The San Mateo, Calif.-based startup has developed machine-learning algorithms that mix and match different elements of an advertising creative to serve, in real time, tailored ads that boast far greater relevance than the traditional, one-size-fits-all banner ad.
“We think that this technology has great potential to improve display advertising on the Web,” Google Vice President Neal Mohan and Engineering Director Joerg Heilig wrote in a blog post announcing the deal.
The acquisition fits into Google’s plans to bulk up its presence in display advertising, a market led by Yahoo, and crowded with other online heavyweights such as AOL and Microsoft.
Search advertising still accounts for the lion’s share of Google’s revenue, but the company has been talking loudly about its interest in the display business, which was the driving force behind its $3.1 billion acquisition of the mega-ad network DoubleClick.
Google has launched rolled out several products and features targeting the display market since the DoubleClick acquisition, including the recent launch of an ad exchange aimed at simplifying the process of connecting buyers and sellers.

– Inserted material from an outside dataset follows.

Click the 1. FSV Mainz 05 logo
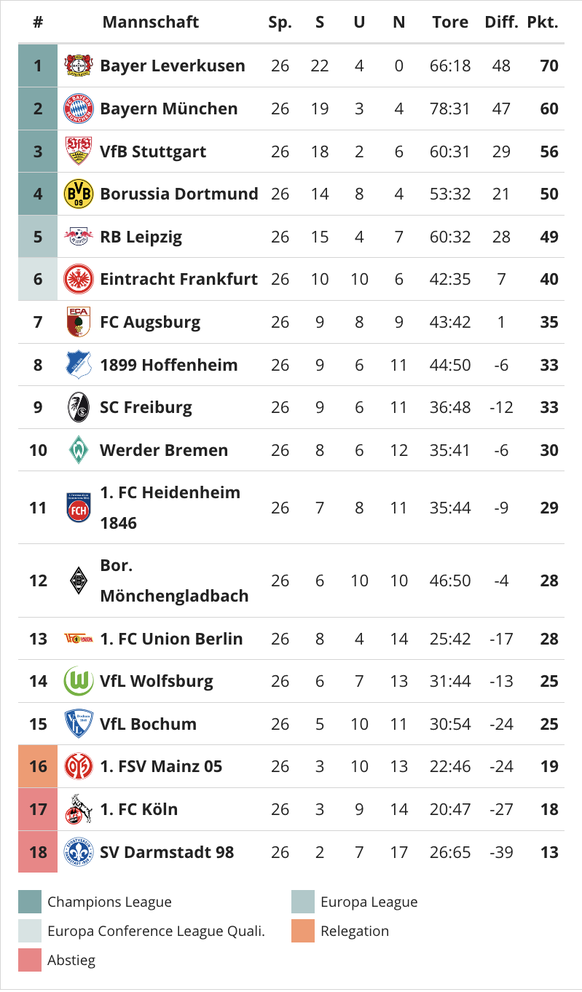 pos(78,766)
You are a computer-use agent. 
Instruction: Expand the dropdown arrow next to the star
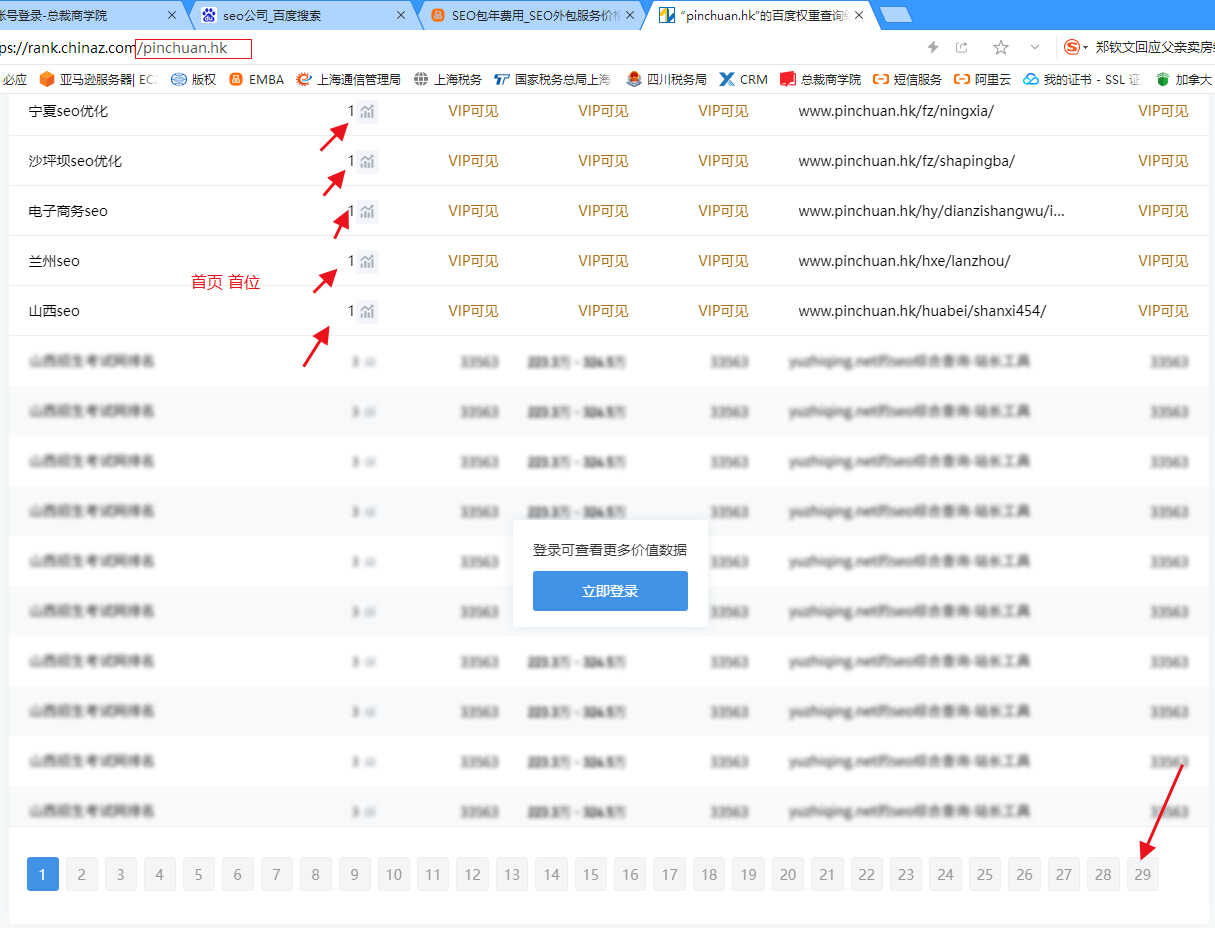point(1034,48)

With the Teracent acquisition, Google plans to integrate the firm’s algorithm-based technology into its display business to serve smarter ads on the fly.
“Teracent’s technology can pick and choose from literally thousands of creative elements of a display ad in real-time — tweaking images, products, messages or colors,” Mohan and Heilig said. “These elements can be optimized depending on factors like geographic location, language, the content of the Web site, the time of day or the past performance of different ads.”
The Teracent buy follows Google’s recent purchases of On2 Technologies, a video-compression technology firm, VoIP provider Gizmo5 and mobile ad-tech firm AdMob for $750 million.
When the company reported its earnings for the third quarter, executives said they felt they were past the worst of the economic downturn, telling analysts that they intended to return to a more aggressive acquisition strategy.
Google said it expects the Teracent deal to close before the end of the year. Financial terms of the transaction were not disclosed.